Martin Garber-Conrad was a newly minted college graduate when he hit the road for Edmonton from his hometown of Columbus, Ohio. It was 1971 — coincidentally, the same year the Alberta Legislature passed the Edmonton Community Foundation Act — and he’d come for a job helping Lutheran churches administer youth programs.
It was an interesting job for a recent grad and a young person of faith, but not the main reason he chose Edmonton. “My high-school buddy and I had always dreamed of driving up the Alaska Highway to Fairbanks,” he says. “I thought, ‘If I live in Edmonton, I’ll be halfway there already!’ ” While that dream never did come to fruition, Garber-Conrad made the city his home and has since invested decades in improving the community, particularly for its most vulnerable citizens.

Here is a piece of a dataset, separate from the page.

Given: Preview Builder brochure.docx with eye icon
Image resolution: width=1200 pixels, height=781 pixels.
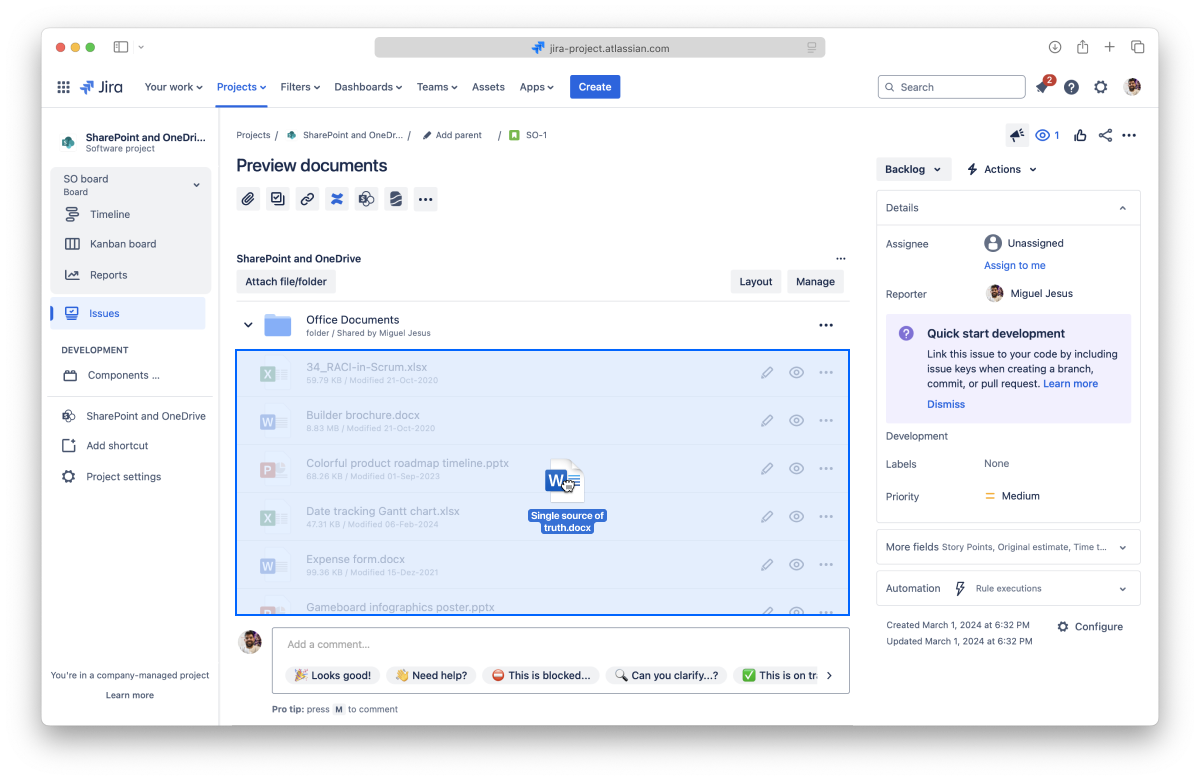Looking at the screenshot, I should [x=796, y=421].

Garber-Conrad took a winding road to his career in the non-profit sector. A couple of years after arriving in Edmonton, he left to pursue graduate studies in theology (his first degree is in sociology) in Saskatchewan. Returning to Alberta, he ran his own parish near Leduc for three years before moving to the private sector. He was working for a training consulting firm when he spotted a job opening at E4C (Edmonton City Centre Church Corporation) that seemed a much better fit. “I thought this would be a good way to combine what I’d learned in the private sector with my church background,” he says. While E4C didn’t do religious work, many of the people involved had ties to church ministries — a world he understood well.
E4C was established in 1970 by four local churches to help inner-city people living in poverty. When Garber-Conrad became its second executive director in 1987, it offered just two services: a women’s shelter and a one-person program educating students about the perils of shoplifting. Over the next 18 years, he grew E4C into a sizable non-profit with 200 employees, a budget of $10 million, and several properties. Under Garber-Conrad’s leadership, E4C redeveloped two historic buildings in the city’s downtown — the Gibson Block (to house its Women’s Emergency Accommodation Centre) and Alex Taylor School (for the organization’s headquarters) — and built brand-new affordable housing units. E4C also launched Kids In the Hall Bistro, a program that employs at-risk youth in a restaurant setting and one of the first social enterprises in the city.
Working for E4C afforded Garber-Conrad the opportunity to tackle poverty and affordable housing — two of the causes closest to his heart — and to radically transform an organization. But after 18 years, it was time for a change. When the position of CEO came up at Edmonton Community Foundation (ECF) in 2005, he put his hat in the ring. Garber-Conrad knew ECF through his work at E4C, which had received funding through the foundation during his tenure. He’d also served on the ECF board in the 1990s as a community member.
To his delight, he got the job. “The Foundation was important to the community and doing good work, but I thought it could do more,” says Garber-Conrad. “And I thought the key to its success would be to do even bigger, more important things in the community instead of trying to give little grants to everyone.”
To attain those goals, he wanted ECF to begin working more in partnership with other funders. And under his leadership, the foundation has pooled resources with the City of Edmonton, United Way and other organizations to address various community needs.
The Edmonton and Area Land Trust was created in 2007 by the foundation, City of Edmonton and conservation groups to protect natural areas in the Edmonton area. Garber-Conrad also worked with the city to create the Social Enterprise Fund, which in 2008 began making small loans to organizations looking to build money-making enterprises focused on community good. “It’s given us another tool in our toolbox — another way to help charities and nonprofits beyond what we can do with grants,” says Garber-Conrad. The fund has provided nearly $50 million in financing to 75 projects.
It’s now been three decades since Garber-Conrad began his career in the non-profit realm and his dedication to community has earned him all sorts of accolades. In 2004, he was one of 100 leaders named Edmontonian of the Century for the city’s centennial and in 2013, he received a Queen’s Diamond Jubilee Medal. This year, he received an honorary doctor of laws degree from the University of Alberta.
For Garber-Conrad, these recognitions are flattering — and spotlight the important work of the foundation and non-profit sector — but they aren’t what motivate him. His deep concern for the community and a desire to tackle social ills such as poverty, homelessness and child hunger are what keep him going.
“I’d retire happy if we got even one of those things fixed,” he says. “If there were no homelessness or no more hungry children or no more poverty or no more women being abused. All of them are complex (problems), but they’re not as hard as we make them.”